No solo desde el punto de vista económico.

También desde el crecimiento personal.

La confianza.

Las habilidades de comunicación.

El liderazgo.

La inteligencia emocional.

Y la posibilidad de administrar el propio tiempo.


La historia de Jimena apenas comienza

Dos meses representan únicamente el inicio de una carrera que puede durar décadas.

Los ingresos actuales de aproximadamente $35,000 mensuales son solo una fotografía del momento.

Lo verdaderamente interesante es lo que puede ocurrir dentro de cinco o diez años si mantiene el mismo nivel de enfoque, preparación y disciplina que la ha caracterizado desde la gimnasia artística.
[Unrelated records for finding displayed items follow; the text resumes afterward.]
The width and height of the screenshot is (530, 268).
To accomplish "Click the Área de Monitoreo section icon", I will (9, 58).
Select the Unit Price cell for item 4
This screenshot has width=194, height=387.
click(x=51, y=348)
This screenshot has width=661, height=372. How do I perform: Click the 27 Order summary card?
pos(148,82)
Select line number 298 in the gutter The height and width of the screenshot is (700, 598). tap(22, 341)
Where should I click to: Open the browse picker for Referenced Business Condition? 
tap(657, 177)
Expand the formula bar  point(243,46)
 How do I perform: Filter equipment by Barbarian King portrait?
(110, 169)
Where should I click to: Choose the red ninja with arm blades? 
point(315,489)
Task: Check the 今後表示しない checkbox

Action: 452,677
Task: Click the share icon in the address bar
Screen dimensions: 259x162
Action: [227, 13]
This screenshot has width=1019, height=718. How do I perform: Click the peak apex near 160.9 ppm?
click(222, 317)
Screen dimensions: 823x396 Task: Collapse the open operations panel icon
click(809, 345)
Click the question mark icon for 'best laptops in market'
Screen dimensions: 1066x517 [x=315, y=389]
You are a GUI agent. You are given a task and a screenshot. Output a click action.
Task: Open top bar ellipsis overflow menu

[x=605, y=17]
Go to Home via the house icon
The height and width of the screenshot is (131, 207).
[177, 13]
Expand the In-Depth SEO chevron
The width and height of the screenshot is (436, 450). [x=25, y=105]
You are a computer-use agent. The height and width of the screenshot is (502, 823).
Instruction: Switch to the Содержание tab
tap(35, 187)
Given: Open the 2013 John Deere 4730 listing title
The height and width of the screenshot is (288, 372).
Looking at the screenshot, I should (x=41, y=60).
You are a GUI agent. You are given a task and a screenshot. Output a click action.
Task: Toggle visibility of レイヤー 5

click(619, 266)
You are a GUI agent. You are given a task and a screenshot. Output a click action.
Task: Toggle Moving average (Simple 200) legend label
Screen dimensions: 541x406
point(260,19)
Historias como la de Jimena demuestran que la edad no determina el éxito.

Lo hacen las decisiones.

La constancia.

Y la disposición para hacer el trabajo que otros no están dispuestos a realizar.


Conclusión

Emprender como agente de seguros no es simplemente iniciar una nueva actividad comercial.

Es construir una carrera profesional basada en el conocimiento, la confianza y las relaciones humanas.

La historia de Jimena demuestra que, incluso con solo 21 años y mientras estudia una carrera universitaria, es posible desarrollar un negocio sólido cuando existe disciplina, enfoque y una visión de largo plazo.

Si estás buscando una profesión donde tu crecimiento dependa principalmente de tu esfuerzo y no de un salario fijo, esta carrera puede representar una oportunidad que cambie por completo tu futuro.

Quizá hoy estés donde estaba Jimena hace apenas dos meses: con dudas, incertidumbre y muchas preguntas.

La diferencia entre quienes sueñan con cambiar su vida y quienes realmente lo consiguen suele comenzar con una sola decisión: dar el primer paso.